1. A biopsy marker device comprising:

a biopsy marker; and

an encapsulation member surrounding the biopsy marker, the encapsulation member comprising a compressible material that is configured to move between a compressed position around the biopsy marker and an expanded position post-deployment.

2. The biopsy marker device of claim 1, wherein the encapsulation member comprises poly(1,8-octanediol-co-citric acid) (POC).

3. The biopsy marker device of claim 1, wherein the biopsy marker comprises a metallic material.

4. The biopsy marker device of claim 1, wherein the encapsulation member is formed from a pre-poly(1,8-octanediol-co-citric acid) (POC) polymer that is post-polymerized around the biopsy marker.

5. The biopsy marker device of claim 4, wherein the pre-poly(1,8-octanediol-co-citric acid) (POC) polymer is synthesized from 1,8-octanediol and citric acid.

6. The biopsy marker device of claim 4, wherein the pre-poly(1,8-octanediol-co-citric acid) (POC) polymer is thermally post-polymerized.

7. The biopsy marker device of claim 1, wherein the encapsulation member expands by at least 200% or at least 300% or at least 350% from the compressed position to the expanded position post-deployment.

8. The biopsy marker device of claim 1, wherein the encapsulation member comprises a surface topology having peaks and valleys configured for increased stability in use deployed in tissue.

9. A deployment device comprising:

a retractable marker sheath having a distal end for receiving a biopsy marker device therein; and

a stopper configured to hold the biopsy marker device in the distal end of the retractable marker sheath;

wherein the retractable marker sheath is movable between a first position in which the biopsy marker device is in the retractable marker sheath, and a second position in which the retractable marker sheath moves toward the stopper to expose the biopsy marker and deploy the biopsy marker in tissue.
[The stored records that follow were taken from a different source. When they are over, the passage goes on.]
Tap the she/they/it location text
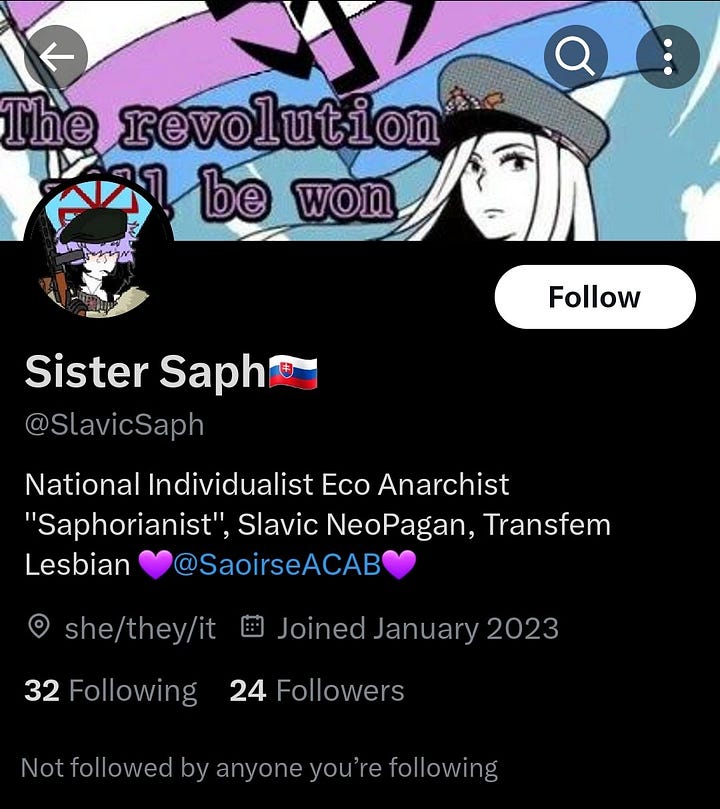This screenshot has width=720, height=809. click(x=140, y=628)
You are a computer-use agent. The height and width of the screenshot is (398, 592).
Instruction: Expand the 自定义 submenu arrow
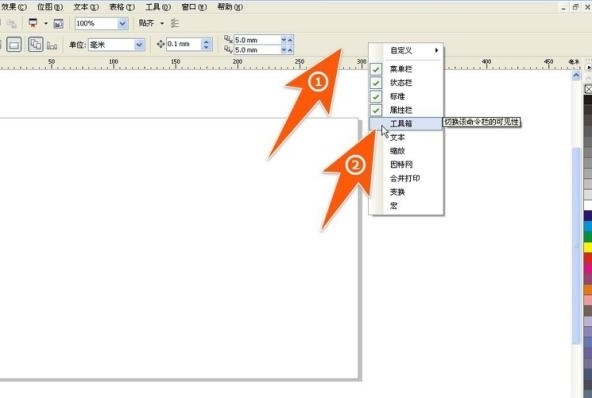point(436,50)
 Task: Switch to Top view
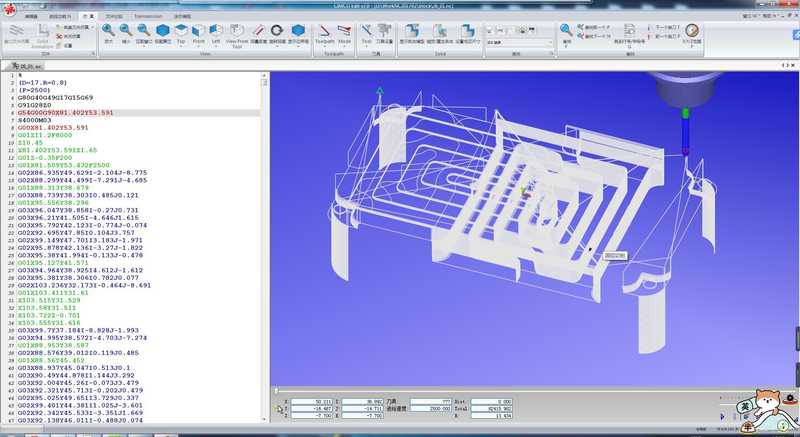(182, 33)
10. The deployment device of claim 9, wherein the stopper comprises a rod the extends through the sheath has a length that is less than a length of the sheath such that, in the first position, the sheath comprises a hollow cylinder end for receiving the biopsy marker device therein.

11. The deployment device of claim 9, further comprising a handle connected to the sheath and configured to move the sheath from the first position to the second position.

12. The deployment device of claim 10, further comprising a biasing member configured to bias the retractable marker sheath in the first position.

13. The deployment device of claim 11, wherein the deployment device is configured to receive a biopsy marker device.